■ **Exercise data**:
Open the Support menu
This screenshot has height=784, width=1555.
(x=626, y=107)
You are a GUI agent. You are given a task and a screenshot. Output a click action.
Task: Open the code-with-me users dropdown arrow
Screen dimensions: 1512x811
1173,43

■ **Exercise goal**: Please copy the data above, starting with the line containing "You are a GUI" and going on through the end of the data, keeping every line, not only the answers. In the answers, multiply each coordinate by 2 and round to a whole number, halves up, leaving all other numbers as they are.

■ **Output below**:
You are a GUI agent. You are given a task and a screenshot. Output a click action.
Task: Open the code-with-me users dropdown arrow
Screen dimensions: 1512x811
2346,86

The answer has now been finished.